Delete Operation for Two Strings

Given two words word1 and word2, find the minimum number of steps required to make word1 and word2 the same, where in each step you can delete one character in either string.

Example 1:

Input: "sea", "eat"
Output: 2
Explanation: You need one step to make "sea" to "ea" and another step to make "eat" to "ea".
 

Note:

1. The length of given words won’t exceed 500.
2. Characters in given words can only be lower-case letters.

解析

題目要求，求出如何能快速的使得word1與word2兩個單詞變成一樣的。
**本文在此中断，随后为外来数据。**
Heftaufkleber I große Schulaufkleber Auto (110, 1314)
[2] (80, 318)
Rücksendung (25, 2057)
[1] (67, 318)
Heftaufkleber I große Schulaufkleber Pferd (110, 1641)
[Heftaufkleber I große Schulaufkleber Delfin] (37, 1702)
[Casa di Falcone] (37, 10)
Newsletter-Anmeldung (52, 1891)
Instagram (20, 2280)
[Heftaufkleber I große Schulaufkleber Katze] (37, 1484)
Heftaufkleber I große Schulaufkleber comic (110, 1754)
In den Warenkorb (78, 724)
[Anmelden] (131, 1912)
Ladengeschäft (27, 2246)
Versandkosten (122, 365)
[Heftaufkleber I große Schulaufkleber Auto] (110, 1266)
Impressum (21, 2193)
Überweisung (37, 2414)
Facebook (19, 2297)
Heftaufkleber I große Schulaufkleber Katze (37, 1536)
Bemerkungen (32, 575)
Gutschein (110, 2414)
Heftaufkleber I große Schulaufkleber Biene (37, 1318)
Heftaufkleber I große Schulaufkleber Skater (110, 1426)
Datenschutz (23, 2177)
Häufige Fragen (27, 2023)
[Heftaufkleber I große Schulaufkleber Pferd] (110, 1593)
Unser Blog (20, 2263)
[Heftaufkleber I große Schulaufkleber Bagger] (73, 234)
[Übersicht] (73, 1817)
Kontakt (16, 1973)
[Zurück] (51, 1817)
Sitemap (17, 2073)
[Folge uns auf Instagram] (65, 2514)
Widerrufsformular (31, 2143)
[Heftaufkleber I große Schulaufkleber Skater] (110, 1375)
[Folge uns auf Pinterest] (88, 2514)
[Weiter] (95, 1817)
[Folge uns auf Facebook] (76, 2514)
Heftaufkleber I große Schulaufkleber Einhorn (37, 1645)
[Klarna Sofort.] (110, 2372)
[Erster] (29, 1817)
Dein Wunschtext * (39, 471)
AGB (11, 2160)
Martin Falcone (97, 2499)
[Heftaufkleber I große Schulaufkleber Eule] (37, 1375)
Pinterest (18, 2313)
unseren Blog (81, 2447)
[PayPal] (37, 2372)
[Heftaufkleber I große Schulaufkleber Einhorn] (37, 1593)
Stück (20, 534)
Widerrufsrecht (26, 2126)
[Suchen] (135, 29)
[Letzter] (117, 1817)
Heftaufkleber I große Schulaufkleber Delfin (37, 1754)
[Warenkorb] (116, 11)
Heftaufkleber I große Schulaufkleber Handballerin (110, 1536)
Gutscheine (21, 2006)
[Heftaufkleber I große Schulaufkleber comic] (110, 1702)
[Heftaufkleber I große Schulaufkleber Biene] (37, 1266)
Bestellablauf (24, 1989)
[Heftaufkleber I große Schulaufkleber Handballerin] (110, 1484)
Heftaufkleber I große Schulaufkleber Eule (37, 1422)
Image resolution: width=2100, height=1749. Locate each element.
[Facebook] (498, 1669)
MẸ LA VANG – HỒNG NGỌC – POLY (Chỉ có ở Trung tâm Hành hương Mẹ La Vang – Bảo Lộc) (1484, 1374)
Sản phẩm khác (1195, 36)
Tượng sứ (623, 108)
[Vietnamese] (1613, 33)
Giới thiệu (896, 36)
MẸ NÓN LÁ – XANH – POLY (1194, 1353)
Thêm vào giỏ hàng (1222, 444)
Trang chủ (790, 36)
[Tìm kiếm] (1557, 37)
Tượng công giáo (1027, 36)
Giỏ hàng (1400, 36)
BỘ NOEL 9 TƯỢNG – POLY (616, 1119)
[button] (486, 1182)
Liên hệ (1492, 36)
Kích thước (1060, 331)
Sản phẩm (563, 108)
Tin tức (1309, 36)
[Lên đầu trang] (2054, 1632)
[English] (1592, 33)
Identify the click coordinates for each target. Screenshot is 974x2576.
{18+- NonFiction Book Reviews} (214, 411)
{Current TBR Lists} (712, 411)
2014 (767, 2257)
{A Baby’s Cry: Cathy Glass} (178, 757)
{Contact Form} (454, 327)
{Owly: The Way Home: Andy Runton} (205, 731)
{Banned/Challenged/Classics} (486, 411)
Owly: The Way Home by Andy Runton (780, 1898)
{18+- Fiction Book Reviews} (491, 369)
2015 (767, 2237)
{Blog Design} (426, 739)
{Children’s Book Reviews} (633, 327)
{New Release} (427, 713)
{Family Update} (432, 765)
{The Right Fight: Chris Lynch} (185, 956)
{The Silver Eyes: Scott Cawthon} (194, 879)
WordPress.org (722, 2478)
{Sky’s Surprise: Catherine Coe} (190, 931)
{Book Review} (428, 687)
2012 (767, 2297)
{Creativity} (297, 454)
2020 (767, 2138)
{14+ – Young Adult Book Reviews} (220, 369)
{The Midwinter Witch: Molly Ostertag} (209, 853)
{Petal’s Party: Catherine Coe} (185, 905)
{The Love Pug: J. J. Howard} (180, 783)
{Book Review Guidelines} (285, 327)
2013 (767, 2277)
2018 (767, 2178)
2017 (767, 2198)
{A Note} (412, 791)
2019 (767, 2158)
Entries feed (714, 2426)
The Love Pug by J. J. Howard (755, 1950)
這題是考察最長公共子序列(LCS)的應用，求出LCS，然後使用

word1.length+word2.length-2lcs即可求得結果。

兩種解題思路，第一種是比較熟悉的動態規劃:

建立狀態轉移方程，dp[i][j]，用來記錄word1中【0，i】與word2中索引[0,j]中的LCS，

• 當word1[i-1]==word2[j-1]
  時，dp[i][j]=dp[i-1][j-1]
• 否則dp[i][j] = 1 + Math.min(dp[i - 1][j], dp[i][j - 1])，相當於退而求次，如果i-1或j-1位置不相等，那麼我們使得word1,word2向後退一步，用i與j-1或者i-1與j來比較。

第二種，使用記憶化+遞迴

建立一個遞迴函式來求解LCS,一個二維陣列來存放[m,n]位置的LCS長度，為了避免重複遞迴計算，我們可以將之前算得的LCS返回。

程式碼

記憶化+遞迴

 public static int minDistance(String word1, String word2) {
        int
 
 mem[][] = new int[word1.length()+1][word2.length()+1];
        return word1.length() + word2.length() - 2 * lcs(word1, word2, word1.length(), word2.length(), mem);
 }
 
private static int lcs(String s1, String s2, int m, int n, int[][] mem) {
        if (m == 0 || n == 0) {
            return 0;
        }
        if (mem[m][n] > 0) {
            return mem[m][n];
        }
        if (s1.charAt(m - 1) == s2.charAt(n - 1)) {
            mem[m][n] = 1 + lcs(s1, s2, m - 1, n - 1, mem);
        } else {
            mem[m][n] = Math.max(lcs(s1, s2, m, n - 1, mem), lcs(s1, s2, m - 1, n, mem));
        }
        return mem[m][n];
    }

動態規劃

    public static int minDistance(String word1, String word2) {
        int[][] dp = new int[word1.length() + 1][word2.length() + 1];
        for (int i = 0; i <= word1.length(); i++) {
            for (int j = 0; j <= word2.length(); j++) {
                if (i == 0 || j == 0)
                    continue;
                if (word1.charAt(i - 1) == word2.charAt(j - 1))
                    dp[i][j] = 1 + dp[i - 1][j - 1];
                else
                    dp[i][j] = Math.max(dp[i - 1][j], dp[i][j - 1]);
            }
        }
        return word1.length() + word2.length() - 2 * dp[word1.length()][word2.length()];
    }